TransWikia.com

Training set Distribution and Activation function/Loss function correlation

Data Science Asked by Turned Capacitor on July 5, 2021

How should the probability distribution of the training set influence the choice of the activation function / loss function?
For instance if I have a Multinoulli distribution, which activation function should I choose? And why?
I can’t get this correlation between the probability distribution of the training set and the choice of the activation function / loss function.

One Answer

The probability distribution of the training set has normally nothing to do with the activation function/loss function. Instead, the activation function of the last layer and the loss function are directly defined by what you are trying to predict.

For instance:

  • If you have a regression problem where the output values are not bounded, you would probably use no activation in the last layers and a mean squared error as loss function.
  • If you want your network to perform binary classification, you would use a sigmoid activation in the last layer (which outputs a value between 0 and 1, associated with the probability of belonging to one class or the other), with a binary cross-entropy as loss function.
  • If you want your network to select among N elements (e.g. multiclass classification), you would probably want your network to predict a probability distribution over those N discrete elements.

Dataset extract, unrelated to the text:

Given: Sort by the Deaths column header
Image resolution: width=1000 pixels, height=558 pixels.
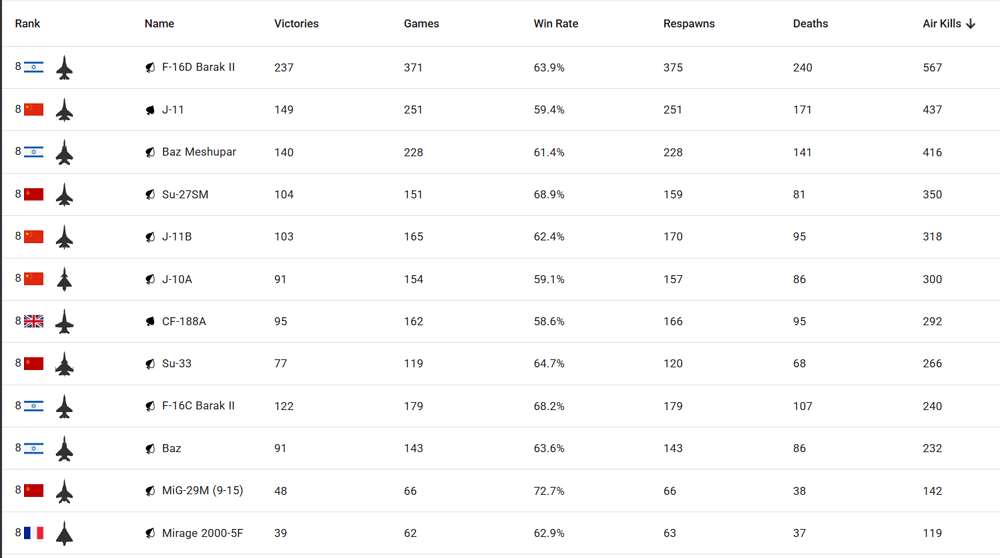Looking at the screenshot, I should (810, 24).

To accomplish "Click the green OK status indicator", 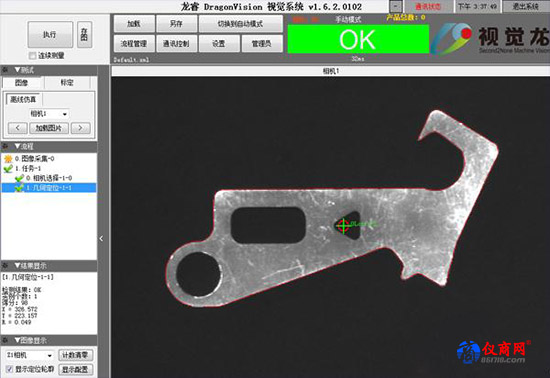I will pos(358,39).
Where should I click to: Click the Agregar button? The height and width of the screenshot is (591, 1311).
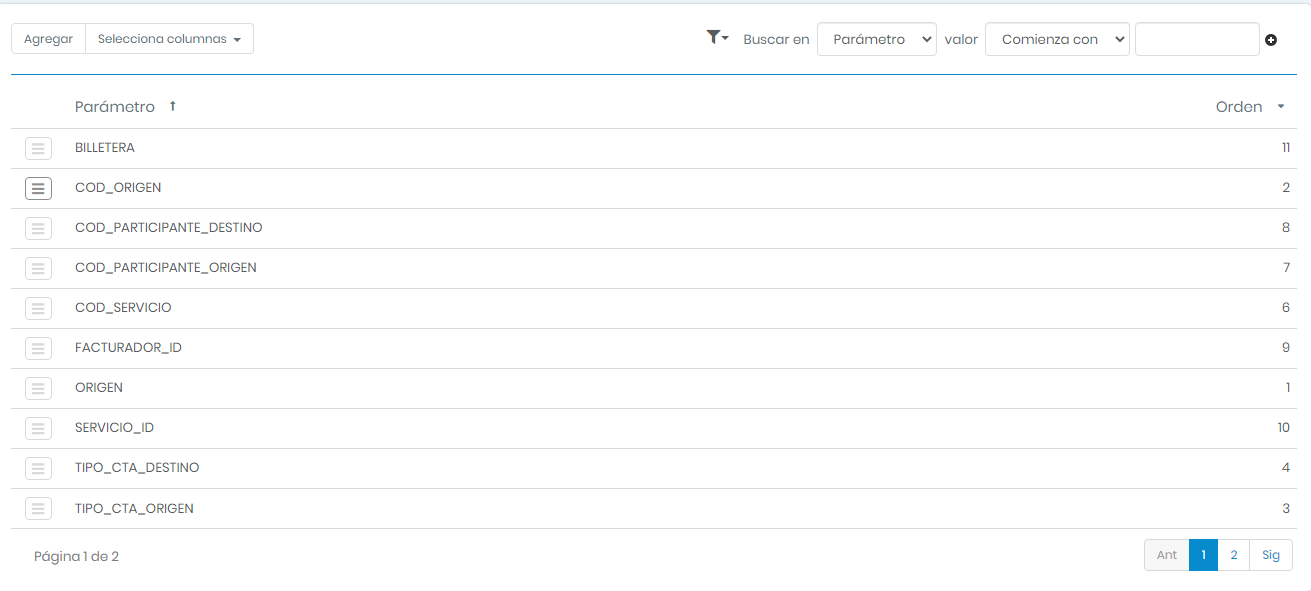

This is precisely a categorical/multinoulli distribution over a discrete output space (i.e. only one element is selected from N possible discrete alternatives). In this case, the activation of the last layer of your network should be a softmax, and the loss must be the categorical cross-entropy, also referred to as negative log-likelihood. Be careful, however, with frameword-specific details, because it is frequent that this pair of activation and loss is implemented with numerical stability considerations and you need to select the appropriate implementations. For instance, Pytorch, when you use NLLLoss, the last layer activation must be a LogSoftmax, not a normal Softmax. Alternatively, you can use CrossEntropyLoss which combines NLLLoss and LogSoftmax into a single class. These aspects are normally described in the framework documentation.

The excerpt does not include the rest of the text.